Hi đź‘‹

The purpose of this article is to get you started quickly with a Home Assistant on a Raspberry Pi. It’s a simple walkthrough on how to install Home Assistant and configure it so it will boot with your PI.

I will use my old Raspberry PI V3 board.

Flashing the Raspberry PI OS

You will need a microSD card of reasonable size, I’m using a 16GB one and a USB Adapter to connect it with my PC.

Head over to Raspberry Pi OS website and download your preferred image, for my Home Assistant I’ve chosen Raspberry Pi OS with desktop and recommended software. After the download is completed, unzip the file and prepare to flash it.

To flash the OS image on the SD card I will use a program called balenaEtcher.

Download it, select your OS image, select the SD card, and hit flash.

After SD card flashing finishes, it is time to setup the Wi-Fi connection. If you’re using an ethernet cable you can skip this step, however, remember to enable SSH.

Setting up the Wi-Fi and enabling SSH

Unplug the SD card from the computer and plug it back. You should see two new drives D: and E:

  1. Open your favorite text editor and create an empty file called ssh in drive E:. This will enable SSH access.
  2. Create a new file called wpa_supplicant.conf using your text editor and paste the following contents in it:
country=us
update_config=1
ctrl_interface=/var/run/wpa_supplicant

network={
   scan_ssid=1
   ssid="YOUR_WIFI_SSID"
   psk="YOUR_WIFI_PASSWORD"
}

Don’t forget to replace YOUR_WIFI_SSID and YOUR_WIFI_PASSWORD with the corresponding values regarding your Wi-Fi network.

Eject the SD card from your computer and plug it into the PI. At boot, the PI should automatically connect to your Wi-Fi network.

Installing Home Assistant Core

Find your Raspberry PI’s IP address and connect to it via ssh. You can run the command ssh pi@192.168.0.XXX. The password for the pi user should be raspberry.

After getting a shell, follow the instructions for installing Home Assistant from the official website.

Ensure that you run each command on its own line. Don’t directly copy the entire code block, copy each line individually.

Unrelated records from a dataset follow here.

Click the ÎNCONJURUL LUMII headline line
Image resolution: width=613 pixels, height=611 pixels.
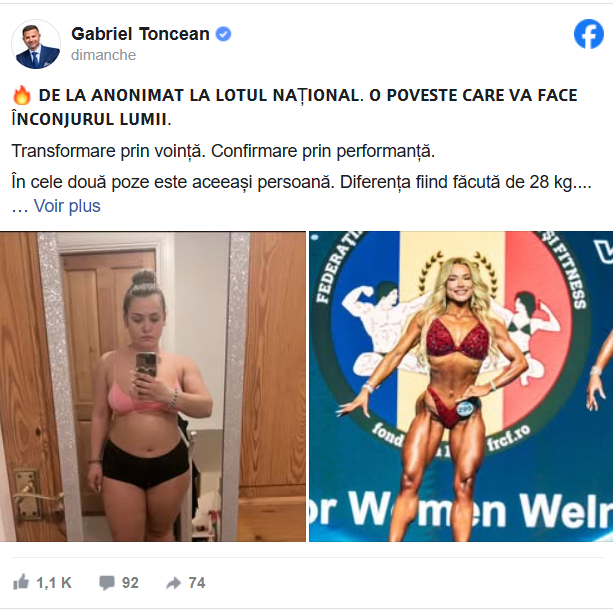point(91,119)
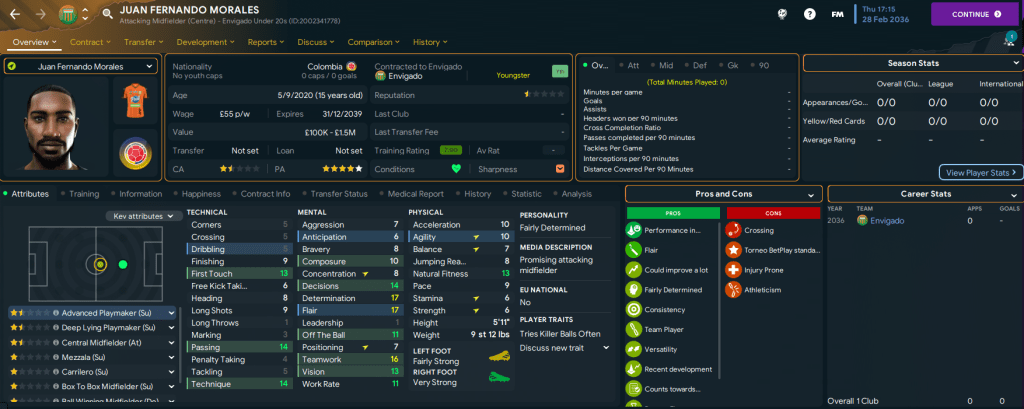Click the green heart Conditions icon
Image resolution: width=1024 pixels, height=409 pixels.
pos(458,168)
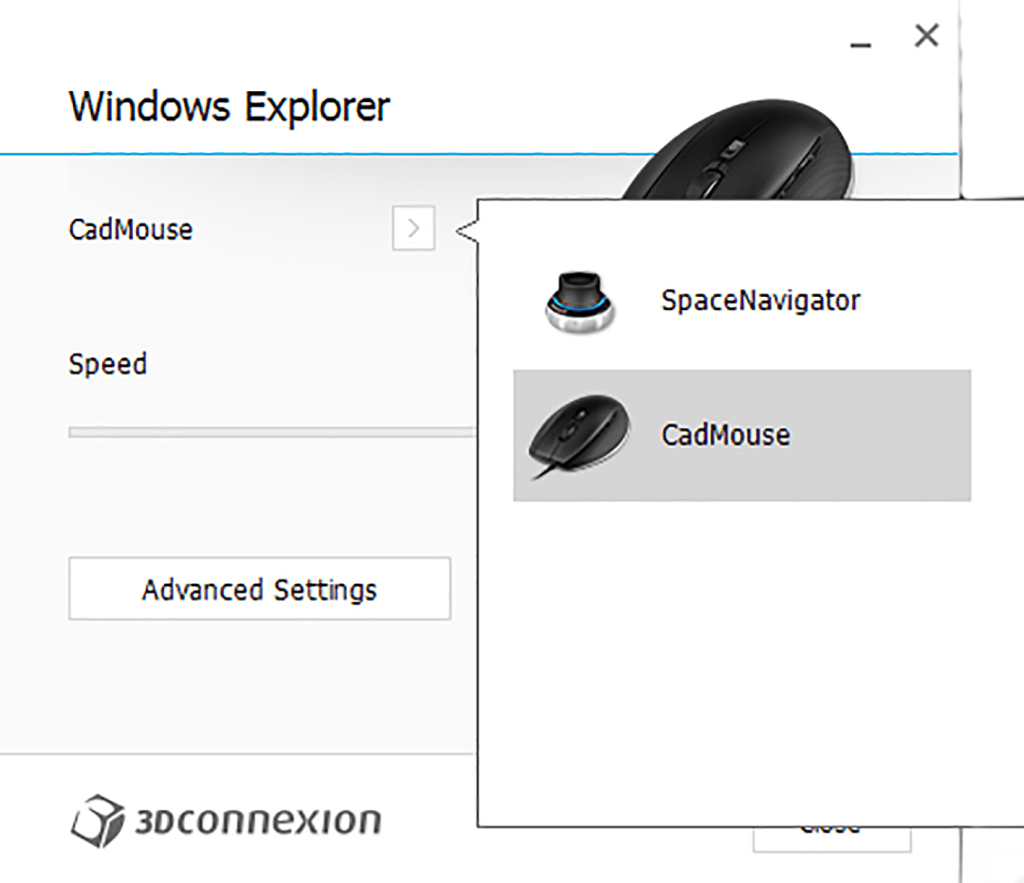Click the 3Dconnexion cube logo

click(97, 820)
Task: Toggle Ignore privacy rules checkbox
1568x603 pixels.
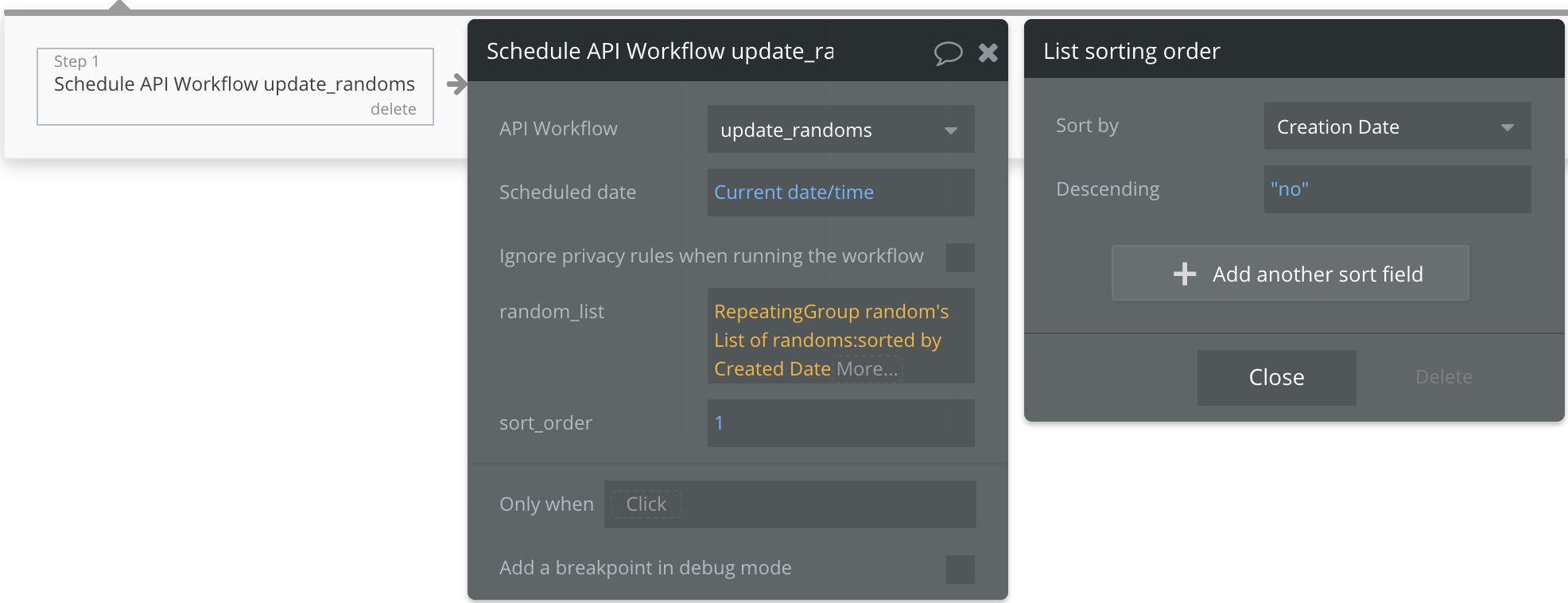Action: click(x=960, y=257)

Starting Home Assistant on boot

If you can access the Home Assistant web GUI using http://192.168.0.XXX:8123 then the next step would be to create a new systemd service so that some assistant starts at boot. Please replace XXX with your Raspberry PI’s IP address.

To create a new service:

  1. Start a new shell on the Raspberry or ensure that you’re using the pi user. We will execute commands with sudo.
  2. Use sudo nano /etc/systemd/system/hass.service to create a new file and paste the following contents into it:
[Unit]
Description=HomeAssistant Service
After=network.target

[Service]
User=homeassistant
WorkingDirectory=/home/homeassistant
Environment="PATH=$PATH:/srv/homeassistant/bin"
ExecStart=/srv/homeassistant/bin/hass

[Install]
WantedBy=multi-user.target

Stop hass command if it’s running and enables the service by executing:

sudo systemctl start hass.service
sudo systemctl enable hass.service
sudo systemctl status hass.service

If the service is running normally, everything is set up. You can safely reboot your PI and the Home Assistant service will run after boot.

Configuring Home Assistant

When visiting the Home Assistant’s web interface for the first time, you will be prompted to create a new user. You may also download the Home Assistant application for your mobile device if you wish to track things like battery, storage, steps, location and so on, in Home Assistant.

In future articles I will show you how to configure the BME680 enviromental sensor and how to activate the Apple Homekit integration. Until then, have fun exploring Home Assistant docs.

Things to do further:

Unattended Upgrades – Enable unattended upgrades for your Raspbian OS. Ensures that your OS’s is always patched and up to date.

UFW – Secure your Home Assistant server with the uncomplicated firewall.

Change default passwords or disable SSH login via password.